Linda hat eine Wohnung am Meer, muss aber trotzdem jeden Tag 400 Kilometer für ihre Arbeit fahren: “Der Gouverneur riet, in einem Hotel zu übernachten”

Am 7. Mai 2020 erschien die folgende Geschichte in mehreren flämischen Zeitungen.

Niemand will so schnell wie Linda aus Maasmechelen (in der Province Limburg im Osten von Belgien) zu ihrem zweiten Aufenthalt an der Küste zurückkehren. Heute fährt sie täglich 400 Kilometer zu und von ihrer Arbeit in Diksmuide (an der Belgische Küste).

Linda arbeitet seit Anfang diesen Jahres bei der Zeitarbeitsfirma in Diksmuide. Sie mietet eine Wohnung in Koksijde, aber sie wohnt noch immer bei ihren Eltern in Maasmechelen. Als der Sicherheitsrat beschloss, dass die Unternehmen wieder öffnen können, wurde Linda von ihrem Chef auch mitgeteilt, dass sie im Büro erwartet wird.

“Ich dachte nicht, dass das ein Problem ist”, sagte Linda. Aber sogar die Mieterin einer Zweitwohnung an ihrem Arbeitsplatz ist seit der Abriegelung an der Küste offensichtlich nicht mehr willkommen.

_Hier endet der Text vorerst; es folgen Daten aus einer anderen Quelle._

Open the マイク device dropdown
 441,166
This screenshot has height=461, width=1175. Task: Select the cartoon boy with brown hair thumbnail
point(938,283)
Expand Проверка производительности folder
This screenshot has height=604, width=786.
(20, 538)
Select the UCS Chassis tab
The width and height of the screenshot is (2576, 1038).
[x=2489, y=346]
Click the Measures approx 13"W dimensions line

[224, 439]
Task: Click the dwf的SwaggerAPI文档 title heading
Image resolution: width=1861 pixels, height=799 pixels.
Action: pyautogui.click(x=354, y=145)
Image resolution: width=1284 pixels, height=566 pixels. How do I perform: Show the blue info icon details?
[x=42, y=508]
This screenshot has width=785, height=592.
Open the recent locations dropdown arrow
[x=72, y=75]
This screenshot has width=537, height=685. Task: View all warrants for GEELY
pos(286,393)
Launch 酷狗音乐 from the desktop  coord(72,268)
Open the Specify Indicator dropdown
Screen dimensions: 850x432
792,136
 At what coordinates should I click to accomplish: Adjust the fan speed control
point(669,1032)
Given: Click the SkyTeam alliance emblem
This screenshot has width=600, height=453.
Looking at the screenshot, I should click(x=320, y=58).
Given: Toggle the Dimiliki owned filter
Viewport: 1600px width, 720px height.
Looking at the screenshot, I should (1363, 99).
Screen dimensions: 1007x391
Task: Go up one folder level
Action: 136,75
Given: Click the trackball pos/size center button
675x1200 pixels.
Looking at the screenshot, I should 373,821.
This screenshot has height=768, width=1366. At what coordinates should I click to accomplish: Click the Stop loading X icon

“Ich habe bereits eine E-Mail an den Gouverneur von Westflandern geschickt: Kann man nicht für Leute wie mich, die an der Küste eine Wohnung gemietet haben, weil sie dort arbeiten, eine Ausnahme machen? Aber es ist mir nicht erlaubt, in meiner Wohnung zu schlafen. Ich muss also jeden Tag mehr als 400 Kilometer fahren. Das werden lustige Fahrgeschäfte. Das ist auch gut für die Umwelt”, seufzt Linda.

Der Gouverneur rät Linda, in einem Hotel zu übernachten. Schließlich dürfen sie für Gäste offen bleiben, die eine wichtige Reise unternehmen. Aber Linda findet das absurd. “Dann bin ich unter Menschen, nicht wahr? Ich habe aber eine perfekte kleine Wohnung, nur für mich selbst, für die ich 600 Euro im Monat zahle. Und trotzdem soll ich für ein Hotelzimmer bezahlen?”